Israeli-Russian journalist

Nick Kolyohin (ניק קוליוחין; Ник Колёхин or Никита Валерьевич Кулюхин; born 7 November 1983) is an Israeli-Russian international journalist, correspondent, television reporter, videographer and photojournalist.

As of 2018, Kolyohin is a correspondent at Xinhua News Agency, based in Israel, and was previously a TV correspondent and deputy Editor-In-Chief of the flagship, evening television news bulletin broadcast at 8 pm in leading Israeli Channel 13 (Israel).

==Early life and education==

Kolyohin was born in 1983 in Moscow, Russia. In 1992, Nick and his family immigrated to Israel.

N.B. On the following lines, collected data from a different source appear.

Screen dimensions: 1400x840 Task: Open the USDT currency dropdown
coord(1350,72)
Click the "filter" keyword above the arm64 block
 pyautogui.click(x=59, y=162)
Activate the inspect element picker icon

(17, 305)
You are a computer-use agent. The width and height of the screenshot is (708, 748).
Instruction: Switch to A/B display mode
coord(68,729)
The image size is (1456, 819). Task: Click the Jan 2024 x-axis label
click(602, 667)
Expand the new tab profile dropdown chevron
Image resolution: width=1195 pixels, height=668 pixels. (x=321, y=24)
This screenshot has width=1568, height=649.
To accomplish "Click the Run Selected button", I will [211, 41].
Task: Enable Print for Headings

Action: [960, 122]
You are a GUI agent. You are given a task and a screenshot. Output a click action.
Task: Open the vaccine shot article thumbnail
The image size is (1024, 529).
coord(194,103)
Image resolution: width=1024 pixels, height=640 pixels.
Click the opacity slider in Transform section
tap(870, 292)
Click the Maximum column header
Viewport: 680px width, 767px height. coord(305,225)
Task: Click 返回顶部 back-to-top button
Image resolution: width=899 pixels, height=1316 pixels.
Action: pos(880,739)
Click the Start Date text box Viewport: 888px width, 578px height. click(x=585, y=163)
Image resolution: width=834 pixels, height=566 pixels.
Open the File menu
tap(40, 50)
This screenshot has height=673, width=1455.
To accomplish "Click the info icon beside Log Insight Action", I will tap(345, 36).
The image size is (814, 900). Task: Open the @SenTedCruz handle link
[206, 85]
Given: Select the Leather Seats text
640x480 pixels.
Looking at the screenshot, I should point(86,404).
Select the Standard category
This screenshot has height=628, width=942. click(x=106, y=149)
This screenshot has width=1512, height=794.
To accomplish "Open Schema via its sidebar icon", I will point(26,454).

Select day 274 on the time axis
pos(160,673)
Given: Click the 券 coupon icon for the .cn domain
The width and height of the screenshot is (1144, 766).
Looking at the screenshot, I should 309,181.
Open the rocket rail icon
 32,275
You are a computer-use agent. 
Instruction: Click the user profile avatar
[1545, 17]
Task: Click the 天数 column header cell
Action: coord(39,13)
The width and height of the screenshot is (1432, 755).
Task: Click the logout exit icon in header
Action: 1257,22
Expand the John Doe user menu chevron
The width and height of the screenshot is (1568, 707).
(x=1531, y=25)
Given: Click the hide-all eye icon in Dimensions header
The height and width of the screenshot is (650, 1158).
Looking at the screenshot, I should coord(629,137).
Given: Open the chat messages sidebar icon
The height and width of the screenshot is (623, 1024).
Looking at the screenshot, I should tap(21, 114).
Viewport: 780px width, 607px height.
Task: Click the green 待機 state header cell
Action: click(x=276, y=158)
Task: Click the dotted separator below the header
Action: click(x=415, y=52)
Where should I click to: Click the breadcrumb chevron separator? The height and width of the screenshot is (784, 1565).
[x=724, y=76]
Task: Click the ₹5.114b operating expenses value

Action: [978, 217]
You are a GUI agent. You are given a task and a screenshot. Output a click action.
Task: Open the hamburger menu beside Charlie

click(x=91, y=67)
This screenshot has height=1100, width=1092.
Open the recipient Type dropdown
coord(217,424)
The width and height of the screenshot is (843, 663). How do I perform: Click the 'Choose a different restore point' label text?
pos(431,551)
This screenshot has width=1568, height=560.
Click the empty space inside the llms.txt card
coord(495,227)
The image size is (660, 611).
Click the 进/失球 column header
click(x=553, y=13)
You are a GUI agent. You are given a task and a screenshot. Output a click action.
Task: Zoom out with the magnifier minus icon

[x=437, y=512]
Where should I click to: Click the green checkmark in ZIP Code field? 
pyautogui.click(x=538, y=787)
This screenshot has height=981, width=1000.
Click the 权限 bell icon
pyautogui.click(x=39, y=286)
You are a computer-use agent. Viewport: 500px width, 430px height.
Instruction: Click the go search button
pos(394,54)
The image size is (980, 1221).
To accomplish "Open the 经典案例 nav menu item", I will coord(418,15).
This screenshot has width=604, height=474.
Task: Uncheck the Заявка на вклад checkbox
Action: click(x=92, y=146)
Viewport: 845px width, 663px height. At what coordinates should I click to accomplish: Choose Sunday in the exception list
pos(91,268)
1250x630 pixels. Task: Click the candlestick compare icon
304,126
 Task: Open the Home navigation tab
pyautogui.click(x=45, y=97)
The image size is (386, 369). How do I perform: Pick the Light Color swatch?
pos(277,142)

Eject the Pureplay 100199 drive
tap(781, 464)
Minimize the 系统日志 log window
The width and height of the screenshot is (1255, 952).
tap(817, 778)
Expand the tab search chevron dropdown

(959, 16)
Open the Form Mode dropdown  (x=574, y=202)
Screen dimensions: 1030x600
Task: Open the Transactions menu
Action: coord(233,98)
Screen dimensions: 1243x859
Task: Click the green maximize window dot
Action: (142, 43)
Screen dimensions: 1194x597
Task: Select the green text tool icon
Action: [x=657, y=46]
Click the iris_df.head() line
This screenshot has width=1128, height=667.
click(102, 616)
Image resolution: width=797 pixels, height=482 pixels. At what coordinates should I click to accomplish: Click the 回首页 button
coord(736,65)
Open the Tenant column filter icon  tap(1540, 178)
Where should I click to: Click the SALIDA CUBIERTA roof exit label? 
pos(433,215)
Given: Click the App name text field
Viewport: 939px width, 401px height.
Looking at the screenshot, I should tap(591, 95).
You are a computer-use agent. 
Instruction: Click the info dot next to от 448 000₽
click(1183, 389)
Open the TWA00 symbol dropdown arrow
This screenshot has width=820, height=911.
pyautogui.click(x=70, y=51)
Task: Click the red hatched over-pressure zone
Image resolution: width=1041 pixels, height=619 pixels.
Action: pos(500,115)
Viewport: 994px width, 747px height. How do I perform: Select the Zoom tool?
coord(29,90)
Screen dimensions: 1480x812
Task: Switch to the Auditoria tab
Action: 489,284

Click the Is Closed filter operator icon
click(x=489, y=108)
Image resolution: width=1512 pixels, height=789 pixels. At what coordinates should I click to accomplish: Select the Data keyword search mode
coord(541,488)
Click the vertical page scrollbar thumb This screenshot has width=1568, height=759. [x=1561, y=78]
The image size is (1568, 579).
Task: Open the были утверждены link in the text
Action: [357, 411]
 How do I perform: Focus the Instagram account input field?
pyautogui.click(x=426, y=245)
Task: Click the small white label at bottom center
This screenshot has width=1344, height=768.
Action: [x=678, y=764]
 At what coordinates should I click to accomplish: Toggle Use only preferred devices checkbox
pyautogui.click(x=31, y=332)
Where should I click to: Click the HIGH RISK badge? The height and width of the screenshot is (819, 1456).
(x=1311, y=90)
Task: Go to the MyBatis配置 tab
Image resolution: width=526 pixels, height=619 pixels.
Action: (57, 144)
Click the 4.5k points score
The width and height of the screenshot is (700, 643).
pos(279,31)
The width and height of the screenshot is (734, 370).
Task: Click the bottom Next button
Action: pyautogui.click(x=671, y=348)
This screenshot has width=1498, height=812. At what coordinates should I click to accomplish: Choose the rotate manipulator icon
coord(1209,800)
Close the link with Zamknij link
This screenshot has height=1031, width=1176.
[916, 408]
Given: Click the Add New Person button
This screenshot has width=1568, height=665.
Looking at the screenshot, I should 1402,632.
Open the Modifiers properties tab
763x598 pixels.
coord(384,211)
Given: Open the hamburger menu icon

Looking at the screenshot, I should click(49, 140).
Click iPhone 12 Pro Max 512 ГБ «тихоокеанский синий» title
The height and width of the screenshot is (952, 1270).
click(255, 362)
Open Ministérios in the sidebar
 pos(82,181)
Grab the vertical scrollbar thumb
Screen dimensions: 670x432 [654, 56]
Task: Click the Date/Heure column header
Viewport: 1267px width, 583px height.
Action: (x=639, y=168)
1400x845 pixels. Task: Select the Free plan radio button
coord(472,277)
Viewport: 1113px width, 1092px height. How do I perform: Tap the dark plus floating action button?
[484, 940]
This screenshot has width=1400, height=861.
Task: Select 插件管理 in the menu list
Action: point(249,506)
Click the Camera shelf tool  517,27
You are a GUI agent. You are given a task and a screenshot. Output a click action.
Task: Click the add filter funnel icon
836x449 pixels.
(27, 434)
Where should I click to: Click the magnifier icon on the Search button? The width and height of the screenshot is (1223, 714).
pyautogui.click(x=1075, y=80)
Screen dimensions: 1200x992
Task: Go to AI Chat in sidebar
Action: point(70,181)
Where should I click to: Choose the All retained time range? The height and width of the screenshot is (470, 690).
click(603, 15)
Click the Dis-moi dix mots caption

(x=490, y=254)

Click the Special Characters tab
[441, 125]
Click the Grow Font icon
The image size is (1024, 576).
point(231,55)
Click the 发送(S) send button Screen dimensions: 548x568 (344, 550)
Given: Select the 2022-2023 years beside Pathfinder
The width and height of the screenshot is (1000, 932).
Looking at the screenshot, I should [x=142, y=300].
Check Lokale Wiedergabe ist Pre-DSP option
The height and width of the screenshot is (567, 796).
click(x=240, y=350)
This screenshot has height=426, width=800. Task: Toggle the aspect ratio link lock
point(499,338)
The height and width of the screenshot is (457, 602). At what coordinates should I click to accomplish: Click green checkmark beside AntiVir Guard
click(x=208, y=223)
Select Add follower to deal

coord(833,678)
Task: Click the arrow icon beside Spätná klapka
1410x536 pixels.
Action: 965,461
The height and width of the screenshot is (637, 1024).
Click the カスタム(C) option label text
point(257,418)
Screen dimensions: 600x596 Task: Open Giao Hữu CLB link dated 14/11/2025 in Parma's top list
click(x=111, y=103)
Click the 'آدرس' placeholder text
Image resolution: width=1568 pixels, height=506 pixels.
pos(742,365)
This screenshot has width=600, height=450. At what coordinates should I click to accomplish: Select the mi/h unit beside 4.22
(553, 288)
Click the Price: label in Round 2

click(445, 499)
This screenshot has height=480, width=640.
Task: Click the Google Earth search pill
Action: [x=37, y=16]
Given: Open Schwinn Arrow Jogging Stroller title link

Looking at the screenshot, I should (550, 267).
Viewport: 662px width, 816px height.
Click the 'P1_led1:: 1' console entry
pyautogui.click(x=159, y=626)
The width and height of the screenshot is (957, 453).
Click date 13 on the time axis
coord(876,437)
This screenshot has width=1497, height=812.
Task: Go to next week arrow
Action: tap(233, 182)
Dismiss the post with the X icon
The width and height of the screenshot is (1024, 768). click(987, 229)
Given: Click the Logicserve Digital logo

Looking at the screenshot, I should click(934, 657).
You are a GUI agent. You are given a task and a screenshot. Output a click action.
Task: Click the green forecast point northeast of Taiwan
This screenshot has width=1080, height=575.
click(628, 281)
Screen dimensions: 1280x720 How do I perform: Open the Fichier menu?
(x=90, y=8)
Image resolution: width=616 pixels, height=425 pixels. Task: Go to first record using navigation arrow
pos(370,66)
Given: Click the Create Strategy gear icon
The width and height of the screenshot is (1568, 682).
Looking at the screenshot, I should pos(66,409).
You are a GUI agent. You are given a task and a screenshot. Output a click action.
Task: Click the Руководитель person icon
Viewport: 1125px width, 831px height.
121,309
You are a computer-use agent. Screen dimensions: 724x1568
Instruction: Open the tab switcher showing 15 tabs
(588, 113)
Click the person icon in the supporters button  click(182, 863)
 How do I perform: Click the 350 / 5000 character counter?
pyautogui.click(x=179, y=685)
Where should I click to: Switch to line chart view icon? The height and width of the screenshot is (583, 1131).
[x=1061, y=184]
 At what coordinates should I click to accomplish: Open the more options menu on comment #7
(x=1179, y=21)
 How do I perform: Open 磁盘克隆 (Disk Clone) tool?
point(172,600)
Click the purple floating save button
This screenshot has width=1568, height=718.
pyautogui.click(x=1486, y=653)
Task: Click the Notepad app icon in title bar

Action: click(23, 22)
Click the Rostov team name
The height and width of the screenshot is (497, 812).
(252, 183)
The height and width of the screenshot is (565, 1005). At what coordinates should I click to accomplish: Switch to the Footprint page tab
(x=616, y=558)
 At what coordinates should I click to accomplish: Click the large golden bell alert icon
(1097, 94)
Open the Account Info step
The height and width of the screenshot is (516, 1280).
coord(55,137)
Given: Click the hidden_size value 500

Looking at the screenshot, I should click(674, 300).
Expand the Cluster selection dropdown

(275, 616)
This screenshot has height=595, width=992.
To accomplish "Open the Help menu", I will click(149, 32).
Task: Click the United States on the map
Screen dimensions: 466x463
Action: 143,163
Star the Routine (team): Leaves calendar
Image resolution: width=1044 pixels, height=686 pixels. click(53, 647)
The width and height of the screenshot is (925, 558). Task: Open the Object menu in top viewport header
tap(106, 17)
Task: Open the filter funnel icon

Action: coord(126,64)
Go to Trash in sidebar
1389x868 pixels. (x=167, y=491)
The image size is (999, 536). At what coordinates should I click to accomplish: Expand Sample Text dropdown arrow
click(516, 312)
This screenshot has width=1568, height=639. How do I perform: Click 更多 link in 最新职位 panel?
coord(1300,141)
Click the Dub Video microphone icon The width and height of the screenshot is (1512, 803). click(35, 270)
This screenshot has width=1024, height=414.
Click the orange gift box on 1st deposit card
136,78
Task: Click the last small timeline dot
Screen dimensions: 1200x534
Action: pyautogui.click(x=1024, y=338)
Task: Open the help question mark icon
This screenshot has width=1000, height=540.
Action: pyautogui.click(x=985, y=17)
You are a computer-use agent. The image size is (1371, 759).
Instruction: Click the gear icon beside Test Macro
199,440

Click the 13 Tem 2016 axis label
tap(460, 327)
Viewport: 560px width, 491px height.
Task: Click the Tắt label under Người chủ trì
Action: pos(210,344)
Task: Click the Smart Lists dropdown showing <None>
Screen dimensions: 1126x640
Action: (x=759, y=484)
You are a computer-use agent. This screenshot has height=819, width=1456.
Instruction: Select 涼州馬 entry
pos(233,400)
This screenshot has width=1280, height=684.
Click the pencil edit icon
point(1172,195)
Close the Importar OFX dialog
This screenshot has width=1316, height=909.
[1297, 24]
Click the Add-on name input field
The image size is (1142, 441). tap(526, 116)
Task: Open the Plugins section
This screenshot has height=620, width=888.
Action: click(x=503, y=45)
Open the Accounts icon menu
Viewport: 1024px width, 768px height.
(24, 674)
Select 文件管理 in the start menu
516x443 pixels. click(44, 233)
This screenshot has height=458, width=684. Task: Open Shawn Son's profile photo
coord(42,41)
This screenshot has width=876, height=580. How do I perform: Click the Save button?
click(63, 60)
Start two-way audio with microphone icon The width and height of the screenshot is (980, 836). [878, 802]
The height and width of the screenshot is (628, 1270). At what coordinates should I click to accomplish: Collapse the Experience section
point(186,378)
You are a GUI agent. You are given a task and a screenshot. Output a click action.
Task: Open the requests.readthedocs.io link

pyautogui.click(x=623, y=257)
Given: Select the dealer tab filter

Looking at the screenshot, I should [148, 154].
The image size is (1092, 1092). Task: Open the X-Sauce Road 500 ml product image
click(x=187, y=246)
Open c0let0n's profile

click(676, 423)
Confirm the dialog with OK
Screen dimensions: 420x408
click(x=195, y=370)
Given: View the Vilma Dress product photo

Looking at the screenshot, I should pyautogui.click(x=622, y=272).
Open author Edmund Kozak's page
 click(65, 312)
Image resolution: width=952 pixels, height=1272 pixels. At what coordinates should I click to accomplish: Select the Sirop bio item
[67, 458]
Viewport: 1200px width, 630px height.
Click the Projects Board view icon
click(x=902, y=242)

He speaks fluently English, Russian, and Hebrew. He has appeared in small roles in films, TV series, and commercials since he was a teenager.

Kolyohin served three years in special forces of the Israeli army, where he was trained as a combat soldier and spent his military service as a fighter and counter-terrorism, Krav Maga, and shooting instructor. After his discharge from mandatory service at Israel Defense Forces in 2006 he continued to serve until 2020 in the reserve forces of the Israeli army.

==Career==
Kolyohin studied TV, filming, and journalism at Tel Aviv University, after completing his first year he started to work as news editor at Channel 2 (Israeli TV channel), later he worked as a correspondent at various major news outlets in Israel such as One (website) and Hot (Israel), in addition, Kolyohin was a spokesperson at Prime Minister's Office (Israel) in 2011-2012 during the tenure of Benjamin Netanyahu. In 2012 he started his work at Channel 13 News.

Since 2018 the stories that Kolyohin makes for Xinhua News Agency and CNC World are published in big news outlets around the world. Kolyohin writes features and does on-camera reports mainly about the environment, science, and technology.